Except for Trump, all have attended at some point during their presidencies.
After Trump boycotted the black-tie event in his first term and in 2025, his participation in 2026 has become both the subject of high anticipation in Washington, particularly given the president's combative, complicated relationship with the media.
He has filed lawsuits against media outlets, dismissed coverage as "fake news" and personally attacked journalists.
His administration banned The Associated Press from the White House press pool and restricted reporters' access at the Pentagon, among other moves.
Yet, he also provides reporters with far more access than his recent predecessors, regularly speaking to journalists on his mobile phone and answering their questions during frequent media appearances.
Some within Washington's press corps object to Trump's presence at the Washington Hilton on Saturday.
"Trump's entire presidency is, of course, an affront to a free press," HuffPost editor-in-chief Whitney Snyder wrote in a column explaining the outlet's decision to skip the dinner.
More than 350 individual former and current journalists, including former network news anchor Dan Rather, signed a letter calling for the WHCA to use the dinner as an opportunity to "forcefully demonstrate opposition to President Trump's efforts to trample freedom of the press".
The WHCA says the dinner reinforces the importance of press freedom.
"As we mark America's 250th birthday, our choice to gather as journalists, newsmakers and the president in the same room is a reminder of what a free press means to this country and why it must endure," WHCA president Weijia Jiang said in a statement.

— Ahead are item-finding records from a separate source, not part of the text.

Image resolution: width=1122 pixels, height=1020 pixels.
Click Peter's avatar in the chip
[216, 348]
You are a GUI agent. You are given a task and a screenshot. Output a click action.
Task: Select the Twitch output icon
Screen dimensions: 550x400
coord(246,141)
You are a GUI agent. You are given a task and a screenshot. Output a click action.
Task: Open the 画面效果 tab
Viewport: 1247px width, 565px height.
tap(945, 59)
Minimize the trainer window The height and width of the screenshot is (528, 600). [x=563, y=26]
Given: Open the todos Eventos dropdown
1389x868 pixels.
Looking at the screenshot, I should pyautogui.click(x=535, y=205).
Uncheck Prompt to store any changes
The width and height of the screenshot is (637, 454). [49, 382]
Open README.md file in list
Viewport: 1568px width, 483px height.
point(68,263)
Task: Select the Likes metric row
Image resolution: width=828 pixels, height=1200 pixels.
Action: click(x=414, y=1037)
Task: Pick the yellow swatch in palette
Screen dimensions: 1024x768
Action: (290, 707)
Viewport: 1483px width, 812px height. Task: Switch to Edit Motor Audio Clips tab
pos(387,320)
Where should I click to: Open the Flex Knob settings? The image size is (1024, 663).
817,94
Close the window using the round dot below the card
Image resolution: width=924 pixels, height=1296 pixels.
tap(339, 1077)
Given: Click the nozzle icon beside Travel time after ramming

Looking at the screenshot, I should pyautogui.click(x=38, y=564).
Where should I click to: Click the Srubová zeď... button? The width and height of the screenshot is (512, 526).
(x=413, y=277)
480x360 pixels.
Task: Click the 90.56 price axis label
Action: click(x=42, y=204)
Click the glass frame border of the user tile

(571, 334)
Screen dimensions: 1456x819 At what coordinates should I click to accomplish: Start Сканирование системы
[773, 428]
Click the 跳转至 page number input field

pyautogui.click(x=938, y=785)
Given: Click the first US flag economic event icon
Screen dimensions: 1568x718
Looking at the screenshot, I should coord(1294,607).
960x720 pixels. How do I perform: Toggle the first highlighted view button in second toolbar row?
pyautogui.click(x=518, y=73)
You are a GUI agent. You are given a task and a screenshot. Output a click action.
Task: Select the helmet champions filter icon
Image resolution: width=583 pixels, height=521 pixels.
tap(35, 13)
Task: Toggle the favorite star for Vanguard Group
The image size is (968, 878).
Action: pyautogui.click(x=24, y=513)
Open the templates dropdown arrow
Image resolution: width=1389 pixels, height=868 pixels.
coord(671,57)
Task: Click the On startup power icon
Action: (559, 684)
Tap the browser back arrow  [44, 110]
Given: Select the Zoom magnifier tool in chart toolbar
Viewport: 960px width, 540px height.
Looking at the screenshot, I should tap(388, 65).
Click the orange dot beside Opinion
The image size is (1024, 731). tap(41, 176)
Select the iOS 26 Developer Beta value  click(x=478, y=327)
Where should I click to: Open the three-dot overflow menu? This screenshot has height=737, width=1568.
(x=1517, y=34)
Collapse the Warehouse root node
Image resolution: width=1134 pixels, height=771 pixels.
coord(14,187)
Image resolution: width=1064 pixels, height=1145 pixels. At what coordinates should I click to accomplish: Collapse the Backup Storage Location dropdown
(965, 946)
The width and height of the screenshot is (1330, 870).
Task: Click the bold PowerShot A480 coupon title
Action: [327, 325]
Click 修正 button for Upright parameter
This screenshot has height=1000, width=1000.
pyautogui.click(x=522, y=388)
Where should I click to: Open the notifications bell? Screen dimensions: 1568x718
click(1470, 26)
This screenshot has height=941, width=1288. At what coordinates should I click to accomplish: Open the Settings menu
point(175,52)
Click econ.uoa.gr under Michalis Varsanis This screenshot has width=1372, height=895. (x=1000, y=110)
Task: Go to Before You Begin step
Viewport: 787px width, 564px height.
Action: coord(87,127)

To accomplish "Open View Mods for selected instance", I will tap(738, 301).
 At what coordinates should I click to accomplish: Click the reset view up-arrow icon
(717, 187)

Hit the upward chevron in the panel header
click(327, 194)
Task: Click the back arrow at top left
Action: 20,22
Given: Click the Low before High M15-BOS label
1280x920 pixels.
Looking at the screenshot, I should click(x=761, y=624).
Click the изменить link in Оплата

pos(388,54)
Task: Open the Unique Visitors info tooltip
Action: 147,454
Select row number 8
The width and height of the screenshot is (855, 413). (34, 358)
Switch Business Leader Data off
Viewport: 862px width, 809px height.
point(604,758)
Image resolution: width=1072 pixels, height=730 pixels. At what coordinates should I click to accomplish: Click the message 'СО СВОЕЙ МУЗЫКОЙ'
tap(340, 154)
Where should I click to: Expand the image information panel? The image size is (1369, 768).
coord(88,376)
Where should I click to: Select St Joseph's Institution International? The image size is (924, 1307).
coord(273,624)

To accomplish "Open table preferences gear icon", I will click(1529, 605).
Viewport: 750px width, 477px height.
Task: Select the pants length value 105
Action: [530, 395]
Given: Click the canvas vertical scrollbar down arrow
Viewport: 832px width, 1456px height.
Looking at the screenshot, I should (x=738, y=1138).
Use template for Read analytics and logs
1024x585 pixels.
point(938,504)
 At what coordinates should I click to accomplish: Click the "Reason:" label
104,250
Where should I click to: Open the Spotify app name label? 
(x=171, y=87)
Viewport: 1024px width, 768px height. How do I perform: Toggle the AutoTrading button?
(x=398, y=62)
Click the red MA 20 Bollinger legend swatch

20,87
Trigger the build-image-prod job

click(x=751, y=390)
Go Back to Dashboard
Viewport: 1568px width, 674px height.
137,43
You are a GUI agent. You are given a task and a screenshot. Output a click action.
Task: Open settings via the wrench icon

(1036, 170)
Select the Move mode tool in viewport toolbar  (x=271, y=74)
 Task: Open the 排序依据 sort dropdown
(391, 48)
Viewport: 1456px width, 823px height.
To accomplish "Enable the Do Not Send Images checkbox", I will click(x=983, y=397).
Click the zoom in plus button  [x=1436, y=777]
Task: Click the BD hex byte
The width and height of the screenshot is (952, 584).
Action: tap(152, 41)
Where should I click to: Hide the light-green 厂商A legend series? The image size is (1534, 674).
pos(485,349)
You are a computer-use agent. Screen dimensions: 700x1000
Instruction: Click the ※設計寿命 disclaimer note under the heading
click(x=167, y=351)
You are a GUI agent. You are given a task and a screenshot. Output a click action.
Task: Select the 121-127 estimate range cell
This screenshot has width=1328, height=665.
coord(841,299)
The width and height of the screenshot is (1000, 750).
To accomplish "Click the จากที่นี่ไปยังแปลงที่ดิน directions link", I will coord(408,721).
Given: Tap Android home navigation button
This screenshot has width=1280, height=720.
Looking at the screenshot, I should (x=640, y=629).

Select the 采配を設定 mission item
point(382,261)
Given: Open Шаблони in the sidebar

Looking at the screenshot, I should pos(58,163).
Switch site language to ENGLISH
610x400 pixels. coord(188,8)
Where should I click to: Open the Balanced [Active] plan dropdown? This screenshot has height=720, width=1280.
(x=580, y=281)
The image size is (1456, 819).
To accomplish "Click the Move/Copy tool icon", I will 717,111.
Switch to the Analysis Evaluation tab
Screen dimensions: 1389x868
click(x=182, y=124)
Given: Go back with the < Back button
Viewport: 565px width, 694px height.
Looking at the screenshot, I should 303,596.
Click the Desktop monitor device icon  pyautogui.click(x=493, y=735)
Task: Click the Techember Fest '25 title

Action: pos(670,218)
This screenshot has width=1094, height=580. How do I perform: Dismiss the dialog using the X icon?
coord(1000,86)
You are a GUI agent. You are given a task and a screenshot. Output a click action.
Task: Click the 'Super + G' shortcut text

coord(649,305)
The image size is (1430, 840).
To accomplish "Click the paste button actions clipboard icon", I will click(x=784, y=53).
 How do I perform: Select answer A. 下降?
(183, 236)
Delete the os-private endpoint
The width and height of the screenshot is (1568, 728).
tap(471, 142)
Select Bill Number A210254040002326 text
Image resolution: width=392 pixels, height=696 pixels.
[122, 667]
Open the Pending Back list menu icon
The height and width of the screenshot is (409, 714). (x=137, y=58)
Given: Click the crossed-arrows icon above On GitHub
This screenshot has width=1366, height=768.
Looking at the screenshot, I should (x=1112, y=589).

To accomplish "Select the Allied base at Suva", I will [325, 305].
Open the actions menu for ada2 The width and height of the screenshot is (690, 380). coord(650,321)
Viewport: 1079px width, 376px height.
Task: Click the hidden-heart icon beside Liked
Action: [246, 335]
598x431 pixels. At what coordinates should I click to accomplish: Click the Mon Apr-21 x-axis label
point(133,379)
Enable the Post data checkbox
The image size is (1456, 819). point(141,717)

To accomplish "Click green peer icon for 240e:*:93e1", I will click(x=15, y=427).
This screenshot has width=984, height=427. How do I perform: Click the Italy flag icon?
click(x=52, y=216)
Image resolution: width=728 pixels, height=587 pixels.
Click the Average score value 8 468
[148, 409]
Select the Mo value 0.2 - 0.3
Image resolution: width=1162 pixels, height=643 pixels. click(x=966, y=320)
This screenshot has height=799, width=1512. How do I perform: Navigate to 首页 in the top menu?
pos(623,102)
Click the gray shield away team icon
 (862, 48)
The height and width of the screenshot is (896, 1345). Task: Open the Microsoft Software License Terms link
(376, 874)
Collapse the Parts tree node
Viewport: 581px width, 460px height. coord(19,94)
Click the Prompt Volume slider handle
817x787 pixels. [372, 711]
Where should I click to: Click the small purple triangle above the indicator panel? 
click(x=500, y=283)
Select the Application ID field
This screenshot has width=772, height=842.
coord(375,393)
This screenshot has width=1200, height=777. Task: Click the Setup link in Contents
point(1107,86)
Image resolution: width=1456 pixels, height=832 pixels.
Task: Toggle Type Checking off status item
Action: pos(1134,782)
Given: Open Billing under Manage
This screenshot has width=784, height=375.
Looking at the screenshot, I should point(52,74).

A White House spokesperson referred Reuters to Trump's March 2 Truth Social post, in which the president said that he previously skipped the event because the press was "extraordinarily bad" to him, but accepted in 2026.
"In honor of our Nation's 250th Birthday," he wrote, "and the fact that these "Correspondents" now admit that I am truly one of the Greatest Presidents in the History of our Country, the G.O.A.T., according to many, it will be my Honor to accept their invitation, and work to make it the GREATEST, HOTTEST, and MOST SPECTACULAR DINNER, OF ANY KIND, EVER!"
For many Trump chroniclers, the dinner holds a fabled place in his story.
As a private citizen in 2011, Trump attended the dinner when Democratic president Barack Obama roasted him from the stage.
Trump appeared not to take the jokes well, giving rise to a storyline that the event helped crystallise Trump's decision to run in 2016, a theory Trump has denied.